(MATERIAL PROVIDED begins)
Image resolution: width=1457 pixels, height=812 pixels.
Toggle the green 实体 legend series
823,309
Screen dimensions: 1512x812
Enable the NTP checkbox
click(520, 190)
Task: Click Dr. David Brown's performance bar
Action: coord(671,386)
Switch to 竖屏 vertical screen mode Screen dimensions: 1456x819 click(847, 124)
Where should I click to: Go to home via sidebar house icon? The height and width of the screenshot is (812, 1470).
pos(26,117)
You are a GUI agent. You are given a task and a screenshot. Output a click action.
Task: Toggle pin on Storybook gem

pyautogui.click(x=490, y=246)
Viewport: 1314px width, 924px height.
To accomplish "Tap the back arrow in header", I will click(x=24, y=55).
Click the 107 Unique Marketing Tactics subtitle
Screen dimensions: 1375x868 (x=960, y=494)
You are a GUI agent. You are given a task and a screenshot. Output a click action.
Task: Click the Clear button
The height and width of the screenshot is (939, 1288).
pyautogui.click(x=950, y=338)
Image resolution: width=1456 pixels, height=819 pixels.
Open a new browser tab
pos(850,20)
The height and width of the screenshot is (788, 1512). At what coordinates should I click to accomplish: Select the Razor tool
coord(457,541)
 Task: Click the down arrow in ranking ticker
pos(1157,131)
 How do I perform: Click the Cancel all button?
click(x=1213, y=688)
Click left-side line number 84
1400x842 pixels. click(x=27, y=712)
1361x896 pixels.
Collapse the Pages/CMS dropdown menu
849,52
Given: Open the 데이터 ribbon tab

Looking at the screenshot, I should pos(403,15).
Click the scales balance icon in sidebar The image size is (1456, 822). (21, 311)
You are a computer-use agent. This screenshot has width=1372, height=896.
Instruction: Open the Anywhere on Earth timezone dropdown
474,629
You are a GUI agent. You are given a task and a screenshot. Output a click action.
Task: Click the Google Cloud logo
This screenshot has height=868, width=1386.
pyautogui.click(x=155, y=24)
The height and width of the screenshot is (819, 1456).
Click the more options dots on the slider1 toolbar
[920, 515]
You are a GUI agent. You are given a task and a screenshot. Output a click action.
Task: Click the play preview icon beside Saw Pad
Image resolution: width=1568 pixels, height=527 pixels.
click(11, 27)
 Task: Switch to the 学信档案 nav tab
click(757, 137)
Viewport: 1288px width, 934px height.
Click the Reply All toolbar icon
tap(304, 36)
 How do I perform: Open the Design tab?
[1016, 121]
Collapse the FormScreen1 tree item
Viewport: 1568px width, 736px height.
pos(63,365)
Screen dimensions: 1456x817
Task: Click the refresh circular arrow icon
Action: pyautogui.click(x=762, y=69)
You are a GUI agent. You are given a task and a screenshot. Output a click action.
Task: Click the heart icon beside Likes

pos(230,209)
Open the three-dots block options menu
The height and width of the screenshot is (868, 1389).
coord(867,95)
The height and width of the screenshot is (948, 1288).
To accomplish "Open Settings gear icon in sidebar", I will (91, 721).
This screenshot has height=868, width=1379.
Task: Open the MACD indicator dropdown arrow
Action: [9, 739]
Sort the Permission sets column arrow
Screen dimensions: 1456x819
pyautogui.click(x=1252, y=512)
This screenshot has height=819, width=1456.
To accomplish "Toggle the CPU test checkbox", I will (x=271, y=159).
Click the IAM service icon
(MATERIAL PROVIDED ends)
Beginning with the line that holds "Viewport: 1288px width, 934px height." and ending with the last line of the material, output each line exactly and nothing beyond them.

Viewport: 1288px width, 934px height.
Click the Reply All toolbar icon
tap(304, 36)
 How do I perform: Open the Design tab?
[1016, 121]
Collapse the FormScreen1 tree item
Viewport: 1568px width, 736px height.
pos(63,365)
Screen dimensions: 1456x817
Task: Click the refresh circular arrow icon
Action: pyautogui.click(x=762, y=69)
You are a GUI agent. You are given a task and a screenshot. Output a click action.
Task: Click the heart icon beside Likes

pos(230,209)
Open the three-dots block options menu
The height and width of the screenshot is (868, 1389).
coord(867,95)
The height and width of the screenshot is (948, 1288).
To accomplish "Open Settings gear icon in sidebar", I will (91, 721).
This screenshot has height=868, width=1379.
Task: Open the MACD indicator dropdown arrow
Action: [9, 739]
Sort the Permission sets column arrow
Screen dimensions: 1456x819
pyautogui.click(x=1252, y=512)
This screenshot has height=819, width=1456.
To accomplish "Toggle the CPU test checkbox", I will (x=271, y=159).
Click the IAM service icon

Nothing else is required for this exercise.